Custom Build is where we’re doing stuff that is specific to the customer’s own needs. Where we’re creating something just for their business, or doing something in their domain first time, or automating and improving something that hasn’t been computerised before.
Product/Rental is where we’re plugging reasonably well defined things together, where we’re taking systems and products that already exist and figuring out how to combine them or use them to meet the customer’s need, or handing them over to services.
Commodity/Utility is where we’re relying on utilities or underlying platforms that you can just assume exist without really having to think about them. Typically this is things like power, internet connection and so on. Competition amongst vendors here is usually on price, with little differentiation.
Mapping the technical solution
This is the Wardley Map for the service proposed to process user feedback from survey results. Let’s take a look at the components it displays and how they relate to each other, where they sit on the technology evolution axis, and how the components are broken into a chain of dependencies from the user need down to invisible to the user but necessary.

■ **GIVEN INSTRUCTION 1**: In the Wardley mapping passage, condense the paragraph beginning "Commodity/Utility is where" into one or two shorter sentences that keep its main facts.

■ **DATA FOR THIS EXERCISE**:
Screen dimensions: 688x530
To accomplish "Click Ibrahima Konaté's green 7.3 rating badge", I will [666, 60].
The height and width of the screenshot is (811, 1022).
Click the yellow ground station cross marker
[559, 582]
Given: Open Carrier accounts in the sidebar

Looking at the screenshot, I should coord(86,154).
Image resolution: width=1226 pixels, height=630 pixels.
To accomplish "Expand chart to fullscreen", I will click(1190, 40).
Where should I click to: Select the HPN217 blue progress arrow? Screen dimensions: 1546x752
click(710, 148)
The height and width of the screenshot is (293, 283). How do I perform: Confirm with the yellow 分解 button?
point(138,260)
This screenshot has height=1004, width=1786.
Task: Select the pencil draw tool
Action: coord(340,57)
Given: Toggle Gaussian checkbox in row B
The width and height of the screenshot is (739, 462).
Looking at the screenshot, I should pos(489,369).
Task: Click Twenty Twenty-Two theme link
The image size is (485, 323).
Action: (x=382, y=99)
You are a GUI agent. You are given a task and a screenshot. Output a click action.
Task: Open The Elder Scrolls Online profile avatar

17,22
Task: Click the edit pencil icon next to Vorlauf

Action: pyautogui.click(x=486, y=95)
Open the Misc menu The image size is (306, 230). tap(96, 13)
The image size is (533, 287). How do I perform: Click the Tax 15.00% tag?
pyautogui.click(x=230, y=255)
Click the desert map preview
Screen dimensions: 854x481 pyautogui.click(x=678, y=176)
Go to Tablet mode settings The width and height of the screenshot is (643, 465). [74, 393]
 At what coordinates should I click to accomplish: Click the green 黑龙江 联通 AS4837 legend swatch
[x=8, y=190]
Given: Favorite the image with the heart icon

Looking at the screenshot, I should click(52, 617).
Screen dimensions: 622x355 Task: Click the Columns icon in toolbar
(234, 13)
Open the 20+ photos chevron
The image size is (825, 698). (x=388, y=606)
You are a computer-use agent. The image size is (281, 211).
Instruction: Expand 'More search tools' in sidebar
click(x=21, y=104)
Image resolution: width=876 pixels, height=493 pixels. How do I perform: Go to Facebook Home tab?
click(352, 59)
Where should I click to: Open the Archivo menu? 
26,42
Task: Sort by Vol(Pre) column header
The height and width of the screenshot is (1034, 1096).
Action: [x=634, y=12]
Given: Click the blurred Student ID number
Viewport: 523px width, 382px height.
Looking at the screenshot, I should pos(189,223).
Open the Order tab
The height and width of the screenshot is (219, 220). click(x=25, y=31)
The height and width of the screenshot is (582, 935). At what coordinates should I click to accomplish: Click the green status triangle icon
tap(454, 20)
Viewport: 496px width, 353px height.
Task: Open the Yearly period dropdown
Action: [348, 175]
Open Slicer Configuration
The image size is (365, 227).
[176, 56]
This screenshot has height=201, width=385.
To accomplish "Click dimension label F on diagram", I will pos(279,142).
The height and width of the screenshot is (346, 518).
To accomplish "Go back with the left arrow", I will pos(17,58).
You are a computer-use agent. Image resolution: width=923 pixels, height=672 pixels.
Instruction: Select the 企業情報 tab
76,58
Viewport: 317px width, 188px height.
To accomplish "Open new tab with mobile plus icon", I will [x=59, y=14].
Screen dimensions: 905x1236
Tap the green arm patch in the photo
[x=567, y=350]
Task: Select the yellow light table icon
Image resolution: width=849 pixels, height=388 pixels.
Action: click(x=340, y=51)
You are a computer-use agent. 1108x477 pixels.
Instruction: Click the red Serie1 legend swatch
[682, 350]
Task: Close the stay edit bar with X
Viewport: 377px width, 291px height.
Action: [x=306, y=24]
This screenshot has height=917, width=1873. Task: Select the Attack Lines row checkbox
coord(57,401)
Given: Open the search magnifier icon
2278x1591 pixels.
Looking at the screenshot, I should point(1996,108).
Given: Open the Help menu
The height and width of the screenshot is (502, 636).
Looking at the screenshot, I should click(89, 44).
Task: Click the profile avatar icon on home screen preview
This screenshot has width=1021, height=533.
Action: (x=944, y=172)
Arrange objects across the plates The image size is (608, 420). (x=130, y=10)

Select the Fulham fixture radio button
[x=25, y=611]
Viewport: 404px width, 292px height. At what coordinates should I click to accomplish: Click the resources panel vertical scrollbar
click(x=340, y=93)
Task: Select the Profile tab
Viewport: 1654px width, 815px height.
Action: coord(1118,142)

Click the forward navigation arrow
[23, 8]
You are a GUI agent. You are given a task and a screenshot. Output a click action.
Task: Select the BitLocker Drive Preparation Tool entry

■ **GIVEN INSTRUCTION 2**: From the rows, echo back the lines starting at the line containing "Open the 20+ photos chevron" and ending at the line containing "I will pos(17,58).", with both of those lines included.

■ **WRITTEN RESPONSE 1**: Commodity/Utility covers utilities or underlying platforms, such as power and internet connection, that can be assumed to exist without much thought. Vendors here compete mainly on price and differ little from one another.

■ **WRITTEN RESPONSE 2**:
Open the 20+ photos chevron
The image size is (825, 698). (x=388, y=606)
You are a computer-use agent. The image size is (281, 211).
Instruction: Expand 'More search tools' in sidebar
click(x=21, y=104)
Image resolution: width=876 pixels, height=493 pixels. How do I perform: Go to Facebook Home tab?
click(352, 59)
Where should I click to: Open the Archivo menu? 
26,42
Task: Sort by Vol(Pre) column header
The height and width of the screenshot is (1034, 1096).
Action: [x=634, y=12]
Given: Click the blurred Student ID number
Viewport: 523px width, 382px height.
Looking at the screenshot, I should pos(189,223).
Open the Order tab
The height and width of the screenshot is (219, 220). click(x=25, y=31)
The height and width of the screenshot is (582, 935). At what coordinates should I click to accomplish: Click the green status triangle icon
tap(454, 20)
Viewport: 496px width, 353px height.
Task: Open the Yearly period dropdown
Action: [348, 175]
Open Slicer Configuration
The image size is (365, 227).
[176, 56]
This screenshot has height=201, width=385.
To accomplish "Click dimension label F on diagram", I will pos(279,142).
The height and width of the screenshot is (346, 518).
To accomplish "Go back with the left arrow", I will pos(17,58).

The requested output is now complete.